Délai de contestation

Les modifications annoncées dans la gazette officielle n’ont pas encore force de loi. Les personnes qui s’y opposent ont une période de 45 jours pour les contester en envoyant une lettre à la sous-ministre Luce Asselin. « Les personnes qui manifestent leur mécontentement sur diverses plateformes, que ce soit les médias sociaux, sur internet ou dans les médias traditionnels, devraient faire parvenir leurs opinions à Mme Asselin. Nous allons les considérer et valider leurs commentaires, mais ça ne veut pas dire que les changements proposés par les opposants seront automatiquement acceptés. On devra étudier le tout auparavant », explique Nicolas Bégin, porte-parole du ministère de l’Énergie et des Ressources naturelles.
Puisque la publication est parue dans la gazette gouvernementale mercredi dernier, la dernière journée pour contester le projet du gouvernement serait en principe le 5 novembre 2017. « Le ministre Arcand fait sortir ça curieusement en même temps qu’il est mission en Asie. Sans compter qu’on est en pleine période de campagne électorale ! On dirait qu’il a fait exprès pour que les gens ne puissent pas exprimer leur mécontentement », déplore André Péloquin.

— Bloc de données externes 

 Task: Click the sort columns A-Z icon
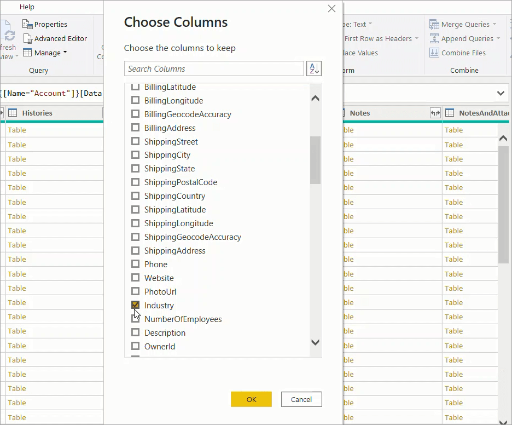pyautogui.click(x=313, y=68)
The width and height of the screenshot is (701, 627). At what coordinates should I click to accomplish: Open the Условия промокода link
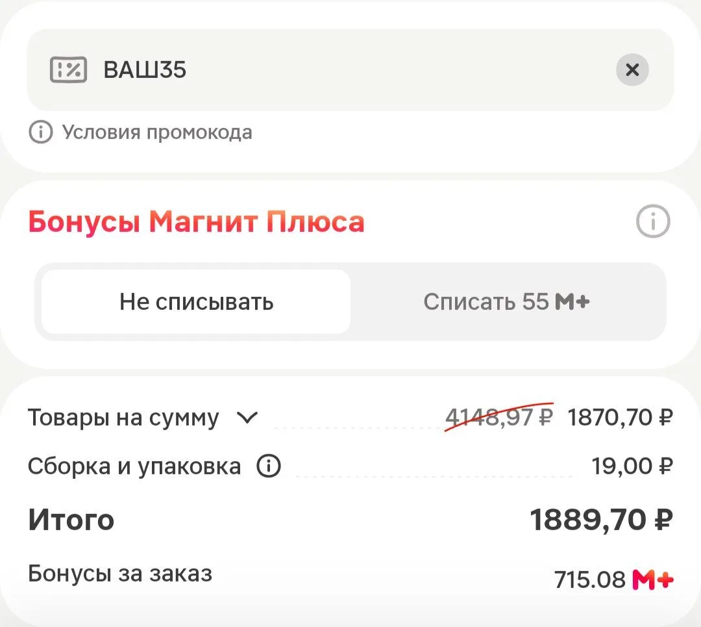(157, 132)
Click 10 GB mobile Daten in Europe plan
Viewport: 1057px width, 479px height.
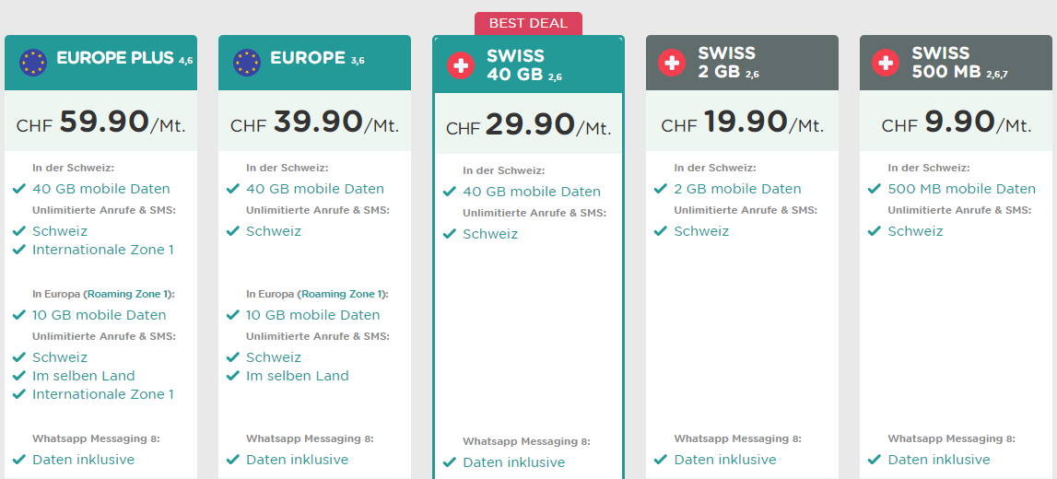pos(312,315)
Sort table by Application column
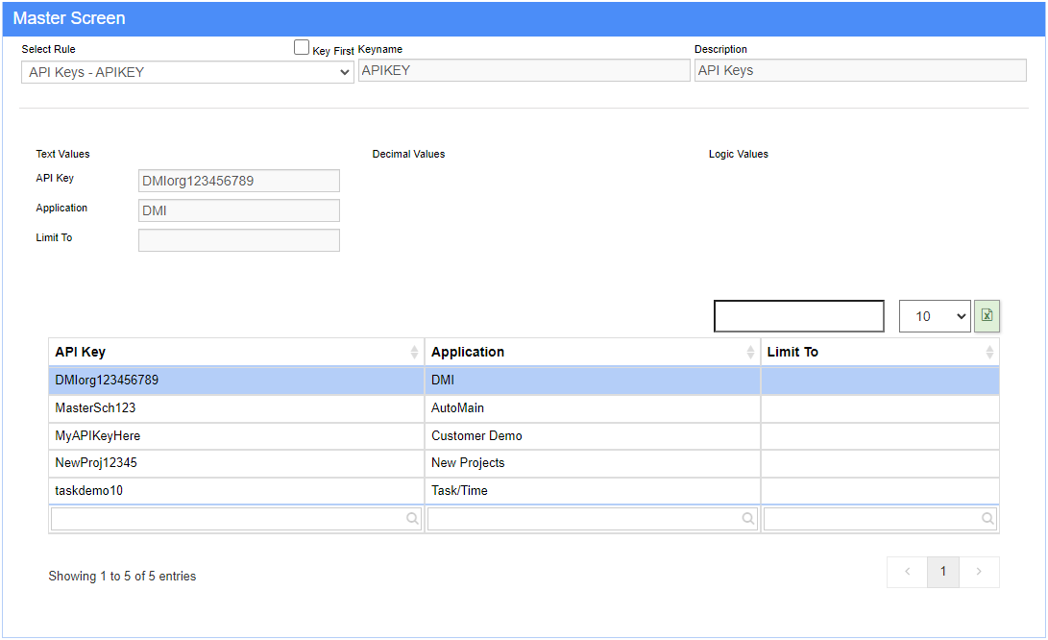Screen dimensions: 1048x640 coord(591,352)
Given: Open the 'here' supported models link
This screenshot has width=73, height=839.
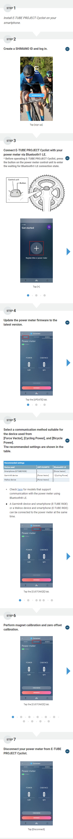Looking at the screenshot, I should point(20,489).
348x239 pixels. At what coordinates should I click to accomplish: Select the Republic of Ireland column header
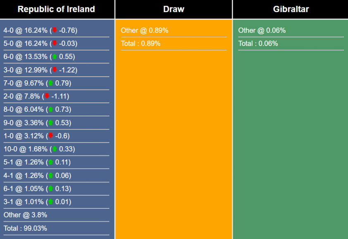coord(57,9)
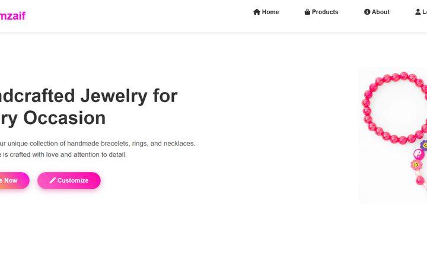Image resolution: width=427 pixels, height=267 pixels.
Task: Click the handmade bracelets description paragraph
Action: click(97, 149)
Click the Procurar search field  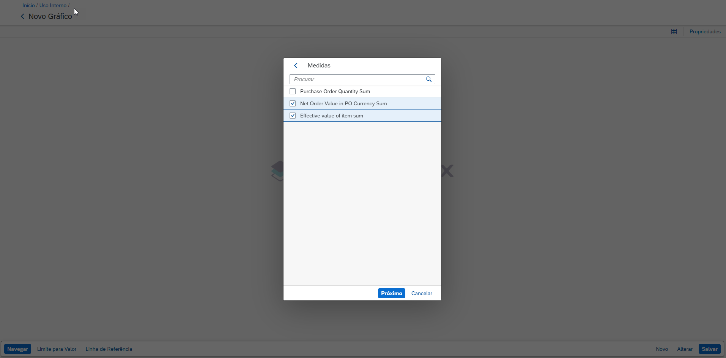tap(358, 79)
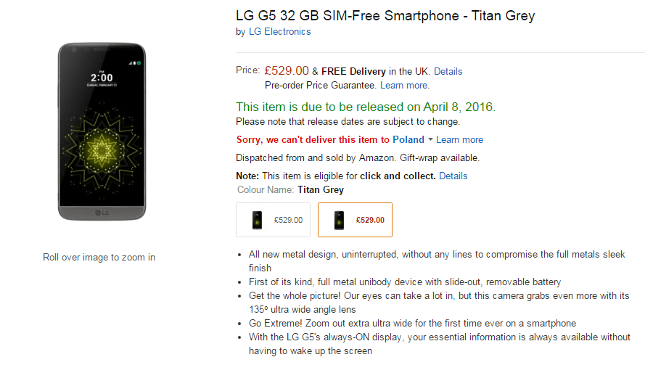Screen dimensions: 653x365
Task: Click red £529.00 label in selected option
Action: click(x=370, y=220)
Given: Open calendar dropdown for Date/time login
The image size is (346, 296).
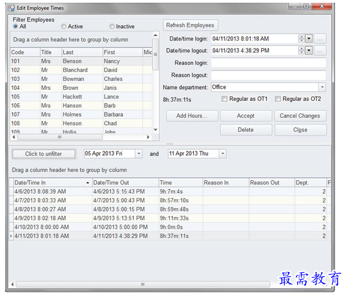Looking at the screenshot, I should (x=309, y=39).
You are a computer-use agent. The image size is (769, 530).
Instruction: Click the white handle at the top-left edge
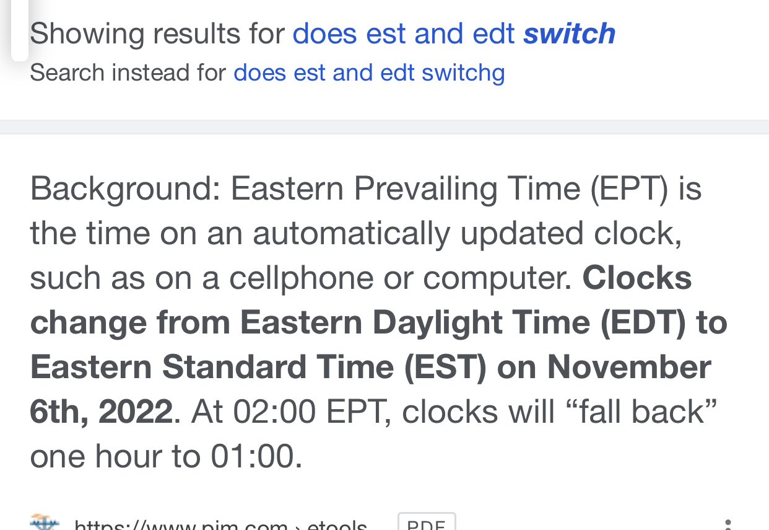pos(19,30)
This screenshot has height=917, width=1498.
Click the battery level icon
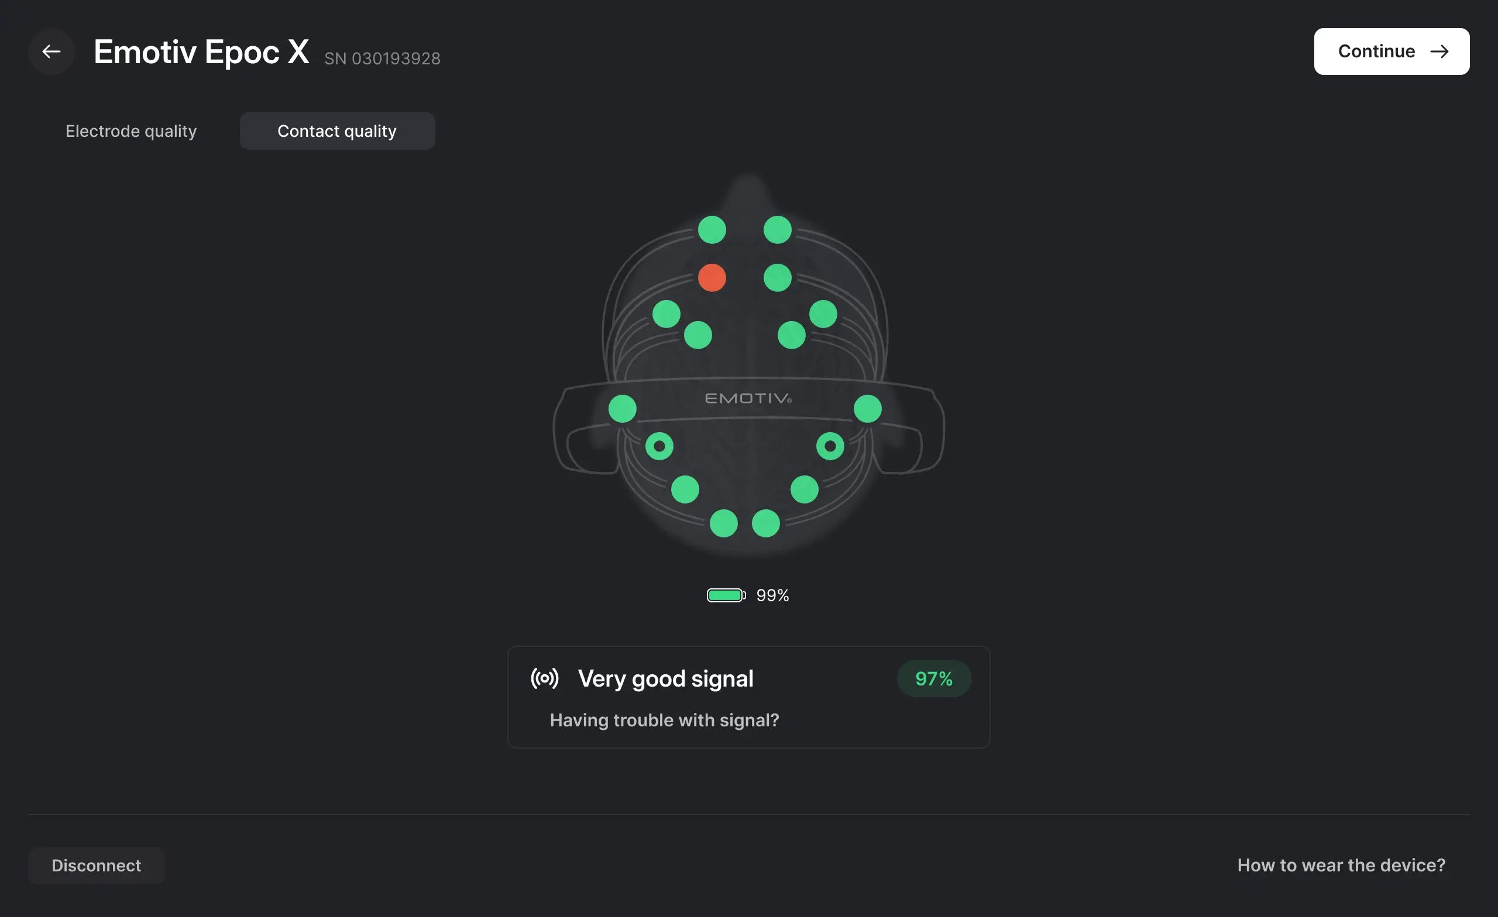(725, 595)
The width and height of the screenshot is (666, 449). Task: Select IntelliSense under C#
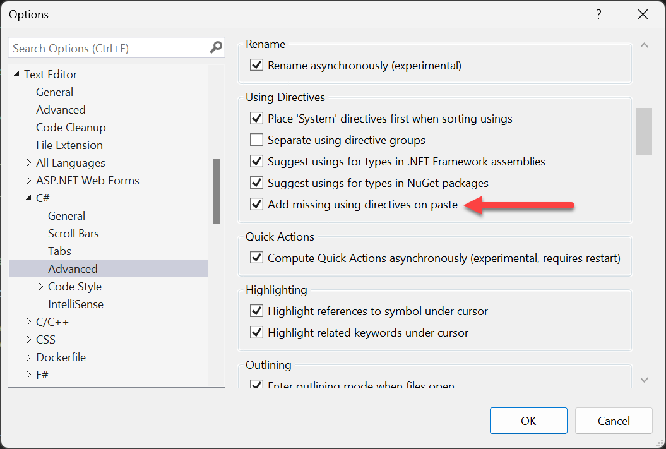pyautogui.click(x=75, y=304)
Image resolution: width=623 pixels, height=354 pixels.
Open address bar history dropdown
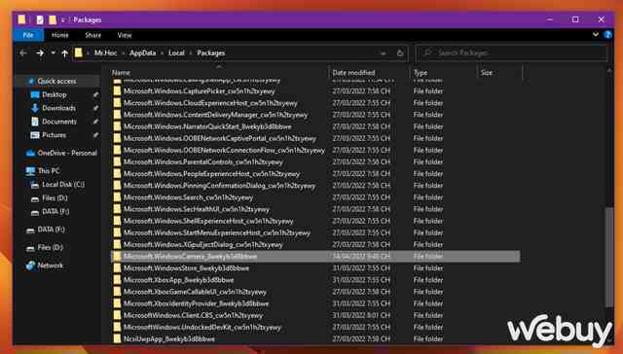point(383,53)
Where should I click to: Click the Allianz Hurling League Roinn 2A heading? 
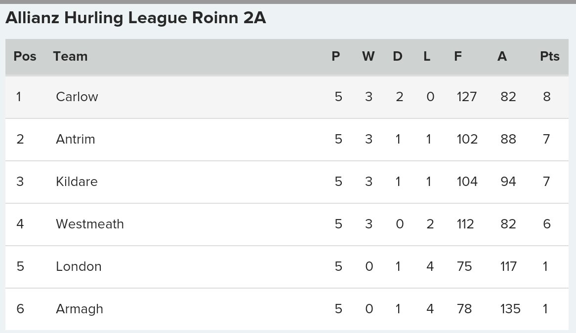(135, 18)
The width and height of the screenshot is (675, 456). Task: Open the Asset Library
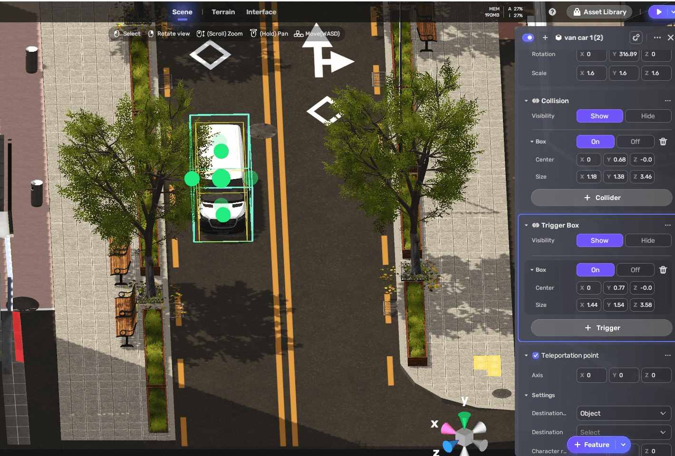599,12
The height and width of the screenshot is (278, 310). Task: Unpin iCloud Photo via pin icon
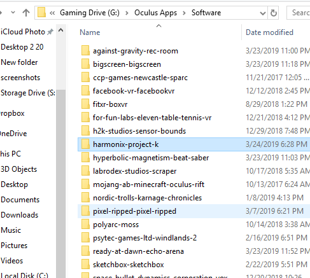[50, 32]
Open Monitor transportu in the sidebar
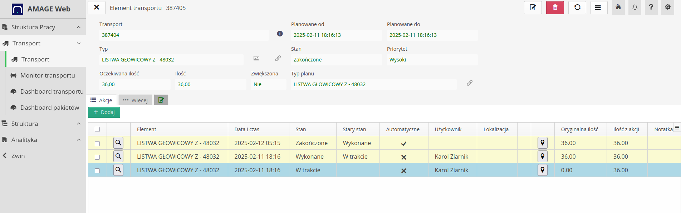This screenshot has width=681, height=213. tap(48, 75)
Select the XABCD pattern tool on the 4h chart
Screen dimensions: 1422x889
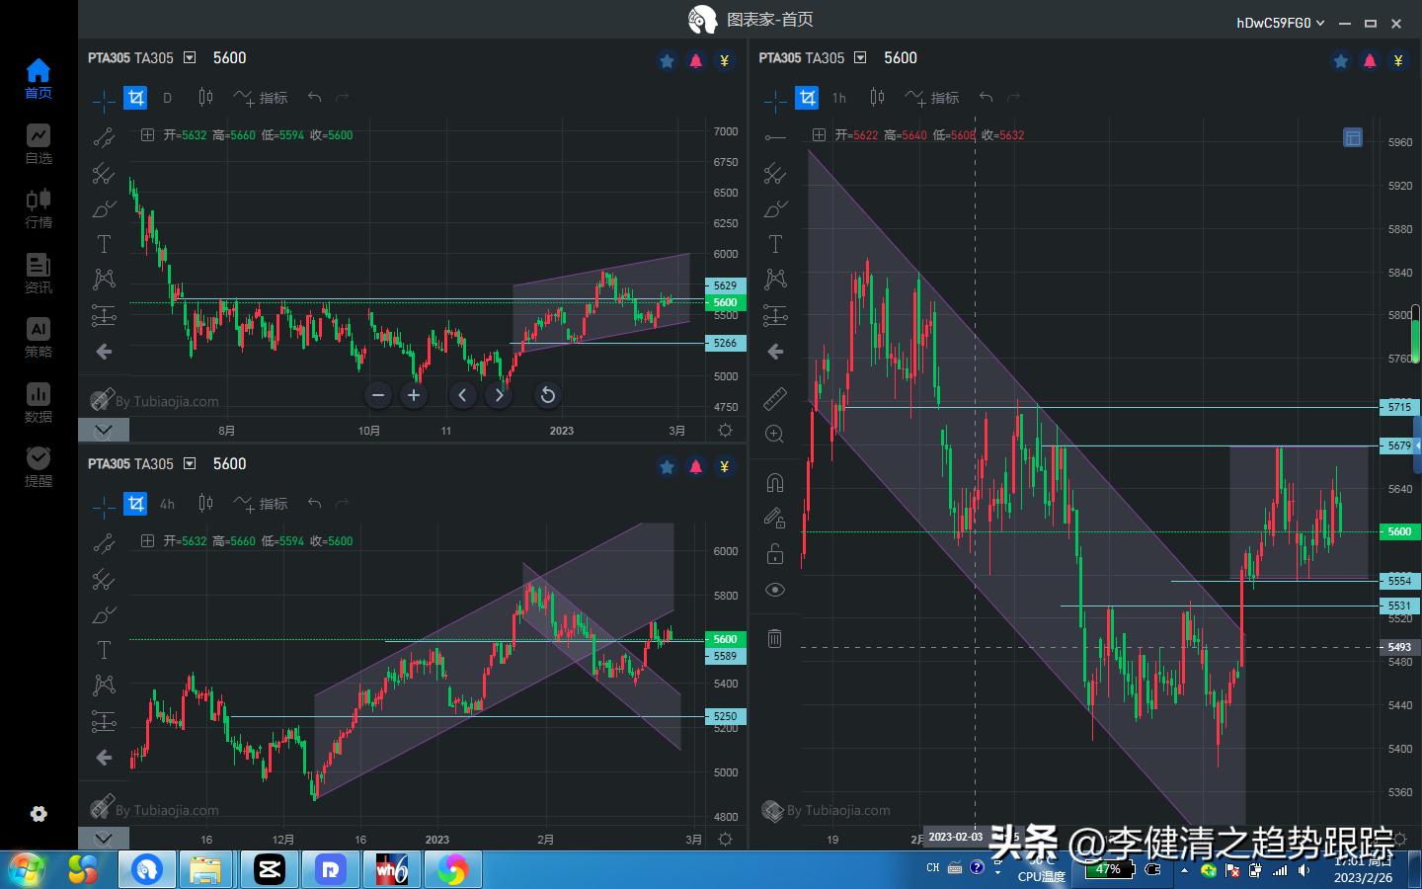click(x=104, y=685)
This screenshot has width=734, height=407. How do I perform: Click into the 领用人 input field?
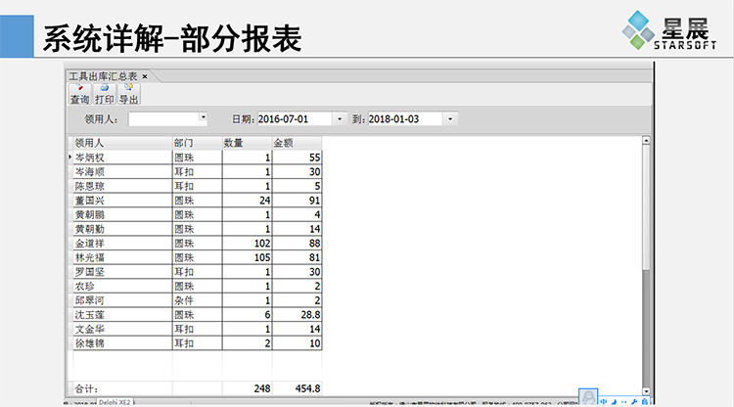pos(162,118)
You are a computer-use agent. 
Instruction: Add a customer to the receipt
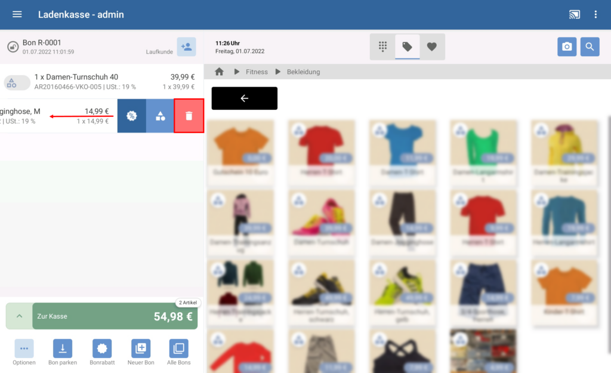point(186,47)
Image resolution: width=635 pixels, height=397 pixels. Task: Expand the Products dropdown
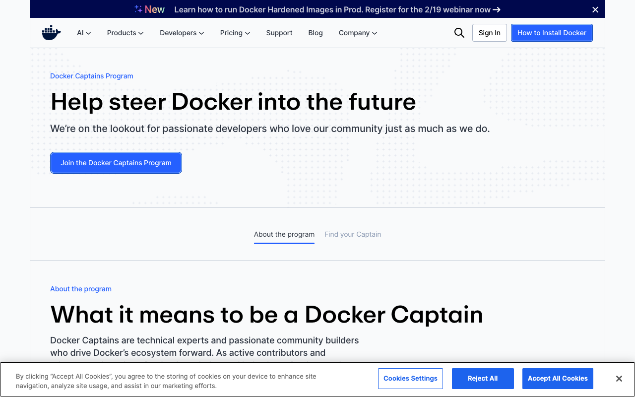(x=125, y=33)
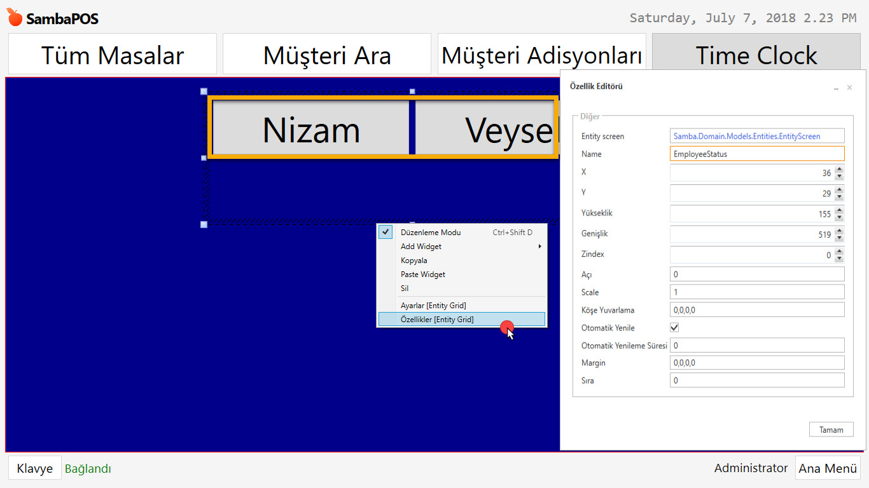Switch to the Tüm Masalar tab
Viewport: 869px width, 488px height.
pos(112,54)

Le ministère se défend en répondant qu’il ne peut pas faire plaisir à tout le monde. « On reçoit toujours des critiques lorsqu’on dépose un nouveau projet ou des changements. Soit il arrive trop tard, soit il est dans la mauvaise période. Pour arriver à quelque chose, on n’a pas le choix d’avancer et les gens ont quand même 45 jours pour s’organiser et envoyer par écrit leur désaccord », souligne le porte-parole ministériel. N’empêche que pour René Fournier, le gouvernement semble tout faire pour mettre des bâtons dans les roues des élus qui veulent protéger davantage leurs sources d’eau potable. « Lorsque nous sommes regroupées, plusieurs municipalités, pour demander au ministère de l’Environnement de nous permettre d’augmenter les distances minimales entre les têtes de puits et nos sources d’eau, le ministre Heurtel a demandé à chaque ville d’expliquer concrètement et à l’aide d’expertises et de rapports complets pourquoi on voulait faire ça. Il y avait tellement de critères à respecter et de documents à déposer que c’était complètement décourageant. Une petite municipalité comme Richelieu ne peut faire ça ! C’est la même chose avec les changements proposés au règlement sur les hydrocarbures. En pleine période électorale, on n’a pas le temps pour faire ça ! Ça n’a pas de bon sens », s’indigne le maire de Carignan.